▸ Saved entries
________________
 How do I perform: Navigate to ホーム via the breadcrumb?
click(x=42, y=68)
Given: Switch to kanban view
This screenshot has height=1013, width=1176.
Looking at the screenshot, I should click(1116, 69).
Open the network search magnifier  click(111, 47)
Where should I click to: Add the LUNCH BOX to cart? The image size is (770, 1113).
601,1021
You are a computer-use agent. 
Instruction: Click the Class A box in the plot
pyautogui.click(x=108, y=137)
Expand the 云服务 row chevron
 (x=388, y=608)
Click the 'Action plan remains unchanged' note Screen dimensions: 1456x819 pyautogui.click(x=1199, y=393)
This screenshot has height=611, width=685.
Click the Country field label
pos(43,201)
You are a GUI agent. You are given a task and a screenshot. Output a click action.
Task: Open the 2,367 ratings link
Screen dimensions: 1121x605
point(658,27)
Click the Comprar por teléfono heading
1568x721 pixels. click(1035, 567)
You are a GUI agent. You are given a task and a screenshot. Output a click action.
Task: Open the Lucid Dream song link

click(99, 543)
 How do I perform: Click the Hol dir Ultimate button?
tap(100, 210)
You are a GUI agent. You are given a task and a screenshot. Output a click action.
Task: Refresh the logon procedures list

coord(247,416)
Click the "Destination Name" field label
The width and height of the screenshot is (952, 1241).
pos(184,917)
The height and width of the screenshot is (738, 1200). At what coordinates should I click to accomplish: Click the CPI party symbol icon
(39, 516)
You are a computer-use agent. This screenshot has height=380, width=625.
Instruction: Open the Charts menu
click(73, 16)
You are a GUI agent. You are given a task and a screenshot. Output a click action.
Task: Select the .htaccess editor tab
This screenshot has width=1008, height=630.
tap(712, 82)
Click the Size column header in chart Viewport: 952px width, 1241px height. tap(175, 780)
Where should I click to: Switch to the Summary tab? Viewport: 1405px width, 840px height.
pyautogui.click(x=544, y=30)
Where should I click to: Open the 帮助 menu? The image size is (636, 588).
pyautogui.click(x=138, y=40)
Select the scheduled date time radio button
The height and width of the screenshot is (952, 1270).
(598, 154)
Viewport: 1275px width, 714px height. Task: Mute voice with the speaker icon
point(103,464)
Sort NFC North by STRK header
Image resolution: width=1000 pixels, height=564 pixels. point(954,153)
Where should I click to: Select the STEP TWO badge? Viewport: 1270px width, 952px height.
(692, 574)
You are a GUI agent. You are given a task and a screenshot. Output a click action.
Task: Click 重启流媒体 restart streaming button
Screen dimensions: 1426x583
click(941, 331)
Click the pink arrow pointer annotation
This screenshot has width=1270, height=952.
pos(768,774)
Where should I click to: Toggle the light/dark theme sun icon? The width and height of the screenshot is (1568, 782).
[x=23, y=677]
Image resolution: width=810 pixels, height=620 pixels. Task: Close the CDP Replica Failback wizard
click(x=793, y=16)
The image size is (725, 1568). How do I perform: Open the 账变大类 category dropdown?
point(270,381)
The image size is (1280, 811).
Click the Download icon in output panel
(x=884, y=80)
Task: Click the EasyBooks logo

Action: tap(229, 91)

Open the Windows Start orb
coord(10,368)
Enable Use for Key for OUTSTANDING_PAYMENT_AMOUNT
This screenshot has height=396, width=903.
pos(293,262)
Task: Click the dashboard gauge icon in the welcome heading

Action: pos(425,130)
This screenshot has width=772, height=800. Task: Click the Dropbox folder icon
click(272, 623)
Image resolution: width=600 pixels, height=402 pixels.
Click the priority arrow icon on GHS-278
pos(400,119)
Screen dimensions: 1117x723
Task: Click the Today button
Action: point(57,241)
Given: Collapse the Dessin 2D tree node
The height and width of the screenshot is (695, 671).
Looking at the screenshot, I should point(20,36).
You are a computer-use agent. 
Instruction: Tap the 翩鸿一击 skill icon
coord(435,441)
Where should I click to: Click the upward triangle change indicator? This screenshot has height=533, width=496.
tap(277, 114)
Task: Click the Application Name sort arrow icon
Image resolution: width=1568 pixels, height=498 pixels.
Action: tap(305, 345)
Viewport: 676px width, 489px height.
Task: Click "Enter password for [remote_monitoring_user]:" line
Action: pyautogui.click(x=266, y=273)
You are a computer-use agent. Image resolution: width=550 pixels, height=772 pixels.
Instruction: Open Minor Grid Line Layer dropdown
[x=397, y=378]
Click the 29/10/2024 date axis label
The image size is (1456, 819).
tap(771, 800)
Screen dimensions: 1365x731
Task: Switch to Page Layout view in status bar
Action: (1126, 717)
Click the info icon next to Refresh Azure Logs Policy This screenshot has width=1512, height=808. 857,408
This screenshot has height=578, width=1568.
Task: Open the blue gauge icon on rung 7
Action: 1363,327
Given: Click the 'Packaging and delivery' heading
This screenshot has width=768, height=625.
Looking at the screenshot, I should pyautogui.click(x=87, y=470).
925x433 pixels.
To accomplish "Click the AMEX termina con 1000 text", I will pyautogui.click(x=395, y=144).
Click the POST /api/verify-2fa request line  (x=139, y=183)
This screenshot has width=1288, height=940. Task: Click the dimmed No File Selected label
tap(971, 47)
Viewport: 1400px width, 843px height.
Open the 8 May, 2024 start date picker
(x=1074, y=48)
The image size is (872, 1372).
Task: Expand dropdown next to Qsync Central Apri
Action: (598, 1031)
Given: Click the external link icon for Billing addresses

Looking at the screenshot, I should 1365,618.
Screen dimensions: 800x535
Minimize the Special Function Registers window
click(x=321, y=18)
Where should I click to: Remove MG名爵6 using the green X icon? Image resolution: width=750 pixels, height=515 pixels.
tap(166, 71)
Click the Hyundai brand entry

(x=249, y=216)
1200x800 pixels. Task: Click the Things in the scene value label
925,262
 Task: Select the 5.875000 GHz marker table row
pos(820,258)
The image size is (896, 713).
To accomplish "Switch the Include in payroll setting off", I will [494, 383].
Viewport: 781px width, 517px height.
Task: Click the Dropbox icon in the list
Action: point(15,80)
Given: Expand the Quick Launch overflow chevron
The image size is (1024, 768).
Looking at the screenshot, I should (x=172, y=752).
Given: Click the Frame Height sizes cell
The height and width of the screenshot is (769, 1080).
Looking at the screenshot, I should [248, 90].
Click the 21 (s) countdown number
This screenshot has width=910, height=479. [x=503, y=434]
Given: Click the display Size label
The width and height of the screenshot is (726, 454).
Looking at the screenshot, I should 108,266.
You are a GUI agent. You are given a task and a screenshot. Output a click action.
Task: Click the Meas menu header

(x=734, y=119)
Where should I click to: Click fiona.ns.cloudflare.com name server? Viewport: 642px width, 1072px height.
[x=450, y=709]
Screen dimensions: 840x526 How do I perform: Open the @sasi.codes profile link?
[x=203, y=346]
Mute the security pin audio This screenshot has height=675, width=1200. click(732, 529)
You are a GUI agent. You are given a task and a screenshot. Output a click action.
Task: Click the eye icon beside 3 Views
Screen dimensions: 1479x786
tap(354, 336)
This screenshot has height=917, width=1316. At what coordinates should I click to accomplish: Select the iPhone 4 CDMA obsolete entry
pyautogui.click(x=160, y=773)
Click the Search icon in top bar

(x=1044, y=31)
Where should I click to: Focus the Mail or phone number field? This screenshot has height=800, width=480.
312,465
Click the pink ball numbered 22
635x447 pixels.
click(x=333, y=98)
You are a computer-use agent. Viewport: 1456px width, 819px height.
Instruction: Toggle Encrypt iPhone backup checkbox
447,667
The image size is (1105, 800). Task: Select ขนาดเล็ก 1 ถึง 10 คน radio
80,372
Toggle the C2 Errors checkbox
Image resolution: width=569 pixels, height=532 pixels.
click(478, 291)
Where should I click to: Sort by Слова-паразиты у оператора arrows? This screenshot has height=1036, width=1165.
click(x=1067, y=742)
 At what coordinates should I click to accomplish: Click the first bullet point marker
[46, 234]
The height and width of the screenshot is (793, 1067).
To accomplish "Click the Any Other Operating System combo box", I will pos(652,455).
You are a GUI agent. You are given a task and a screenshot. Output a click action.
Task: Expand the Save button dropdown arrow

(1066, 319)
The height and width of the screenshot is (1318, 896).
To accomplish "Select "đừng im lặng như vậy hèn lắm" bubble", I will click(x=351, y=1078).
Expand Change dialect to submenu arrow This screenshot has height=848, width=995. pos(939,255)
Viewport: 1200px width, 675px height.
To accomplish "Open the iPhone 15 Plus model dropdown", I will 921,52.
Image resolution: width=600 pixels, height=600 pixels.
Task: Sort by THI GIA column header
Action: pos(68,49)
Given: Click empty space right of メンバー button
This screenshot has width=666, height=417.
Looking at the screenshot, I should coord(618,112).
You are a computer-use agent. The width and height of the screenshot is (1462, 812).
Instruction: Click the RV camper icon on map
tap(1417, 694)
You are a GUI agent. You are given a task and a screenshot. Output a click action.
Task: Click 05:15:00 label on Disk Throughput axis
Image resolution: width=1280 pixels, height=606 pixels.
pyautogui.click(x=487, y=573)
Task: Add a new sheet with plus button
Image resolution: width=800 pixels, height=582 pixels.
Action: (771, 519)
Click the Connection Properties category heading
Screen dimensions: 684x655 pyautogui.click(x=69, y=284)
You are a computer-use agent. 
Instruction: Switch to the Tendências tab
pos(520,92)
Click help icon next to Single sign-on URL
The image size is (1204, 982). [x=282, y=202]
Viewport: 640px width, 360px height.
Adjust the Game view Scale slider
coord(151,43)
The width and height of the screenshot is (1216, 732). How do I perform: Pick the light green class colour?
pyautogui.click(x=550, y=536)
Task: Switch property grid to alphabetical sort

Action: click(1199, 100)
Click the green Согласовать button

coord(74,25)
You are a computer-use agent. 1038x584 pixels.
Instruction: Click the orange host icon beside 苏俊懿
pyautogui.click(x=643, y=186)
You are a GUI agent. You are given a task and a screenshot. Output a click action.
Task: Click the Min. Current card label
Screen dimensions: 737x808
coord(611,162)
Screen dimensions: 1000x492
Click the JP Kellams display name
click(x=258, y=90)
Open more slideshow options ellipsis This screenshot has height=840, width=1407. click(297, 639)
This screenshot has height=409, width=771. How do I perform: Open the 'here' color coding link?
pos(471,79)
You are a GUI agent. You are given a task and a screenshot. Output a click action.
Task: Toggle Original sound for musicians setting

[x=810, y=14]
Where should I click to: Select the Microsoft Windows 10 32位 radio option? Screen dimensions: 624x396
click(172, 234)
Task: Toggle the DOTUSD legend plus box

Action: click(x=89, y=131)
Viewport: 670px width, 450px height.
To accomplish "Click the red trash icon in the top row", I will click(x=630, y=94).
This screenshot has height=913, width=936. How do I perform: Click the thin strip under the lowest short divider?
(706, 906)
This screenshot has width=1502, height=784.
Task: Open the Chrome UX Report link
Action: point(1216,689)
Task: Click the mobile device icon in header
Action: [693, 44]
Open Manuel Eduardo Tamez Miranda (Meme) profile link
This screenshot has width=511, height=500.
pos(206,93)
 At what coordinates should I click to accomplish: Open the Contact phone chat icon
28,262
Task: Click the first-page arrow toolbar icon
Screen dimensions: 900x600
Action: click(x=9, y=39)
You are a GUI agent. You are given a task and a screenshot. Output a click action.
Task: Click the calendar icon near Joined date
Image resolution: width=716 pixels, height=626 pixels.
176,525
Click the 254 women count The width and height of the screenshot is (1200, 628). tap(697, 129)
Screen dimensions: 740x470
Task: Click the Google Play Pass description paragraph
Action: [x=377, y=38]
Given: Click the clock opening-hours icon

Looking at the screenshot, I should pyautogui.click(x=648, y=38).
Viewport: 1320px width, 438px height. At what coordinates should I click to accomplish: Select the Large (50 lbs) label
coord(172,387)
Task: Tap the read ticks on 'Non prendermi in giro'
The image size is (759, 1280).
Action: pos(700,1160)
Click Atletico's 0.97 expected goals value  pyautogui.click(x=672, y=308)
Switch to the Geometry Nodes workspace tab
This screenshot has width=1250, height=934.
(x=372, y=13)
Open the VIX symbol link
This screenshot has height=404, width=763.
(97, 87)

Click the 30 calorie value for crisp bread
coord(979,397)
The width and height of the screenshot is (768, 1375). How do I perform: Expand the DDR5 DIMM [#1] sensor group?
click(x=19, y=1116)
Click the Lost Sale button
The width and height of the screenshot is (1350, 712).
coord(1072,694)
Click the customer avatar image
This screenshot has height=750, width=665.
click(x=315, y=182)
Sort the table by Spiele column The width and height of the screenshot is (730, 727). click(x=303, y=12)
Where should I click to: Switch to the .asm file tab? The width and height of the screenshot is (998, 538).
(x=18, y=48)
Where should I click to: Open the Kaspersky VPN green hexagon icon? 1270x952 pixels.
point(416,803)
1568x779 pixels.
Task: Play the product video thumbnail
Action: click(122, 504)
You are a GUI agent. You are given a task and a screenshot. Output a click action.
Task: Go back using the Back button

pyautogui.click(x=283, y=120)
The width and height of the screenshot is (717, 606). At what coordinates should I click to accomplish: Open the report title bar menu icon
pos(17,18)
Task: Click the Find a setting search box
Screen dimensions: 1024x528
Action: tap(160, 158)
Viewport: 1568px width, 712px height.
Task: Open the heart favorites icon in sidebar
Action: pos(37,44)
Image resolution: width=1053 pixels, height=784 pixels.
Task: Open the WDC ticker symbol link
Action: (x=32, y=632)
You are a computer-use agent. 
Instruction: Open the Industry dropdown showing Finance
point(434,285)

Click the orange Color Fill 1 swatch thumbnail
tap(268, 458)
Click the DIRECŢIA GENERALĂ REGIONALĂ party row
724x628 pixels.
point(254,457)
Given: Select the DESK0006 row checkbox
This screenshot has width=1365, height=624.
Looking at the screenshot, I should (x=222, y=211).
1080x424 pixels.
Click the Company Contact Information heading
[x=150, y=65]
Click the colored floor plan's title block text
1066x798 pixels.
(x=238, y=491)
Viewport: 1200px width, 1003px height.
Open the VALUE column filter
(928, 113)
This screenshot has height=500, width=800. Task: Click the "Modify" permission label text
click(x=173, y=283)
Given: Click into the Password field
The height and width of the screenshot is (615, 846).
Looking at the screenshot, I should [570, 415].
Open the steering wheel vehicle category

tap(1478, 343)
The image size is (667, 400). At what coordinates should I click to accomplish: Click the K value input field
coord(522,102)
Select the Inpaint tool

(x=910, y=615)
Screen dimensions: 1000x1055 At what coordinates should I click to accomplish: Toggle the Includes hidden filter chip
________________
▸ WHAT YOU NEED TO DO
From the data above, reproduce word for word the lines running from the line with "Given: Click the Frame Height sizes cell" to the line with "Mute the security", ends included.

▸ EXPECTED OUTPUT
Given: Click the Frame Height sizes cell
The height and width of the screenshot is (769, 1080).
Looking at the screenshot, I should [248, 90].
Click the 21 (s) countdown number
This screenshot has width=910, height=479. [x=503, y=434]
Given: Click the display Size label
The width and height of the screenshot is (726, 454).
Looking at the screenshot, I should 108,266.
You are a GUI agent. You are given a task and a screenshot. Output a click action.
Task: Click the Meas menu header

(x=734, y=119)
Where should I click to: Click fiona.ns.cloudflare.com name server? Viewport: 642px width, 1072px height.
[x=450, y=709]
Screen dimensions: 840x526 How do I perform: Open the @sasi.codes profile link?
[x=203, y=346]
Mute the security pin audio This screenshot has height=675, width=1200. click(732, 529)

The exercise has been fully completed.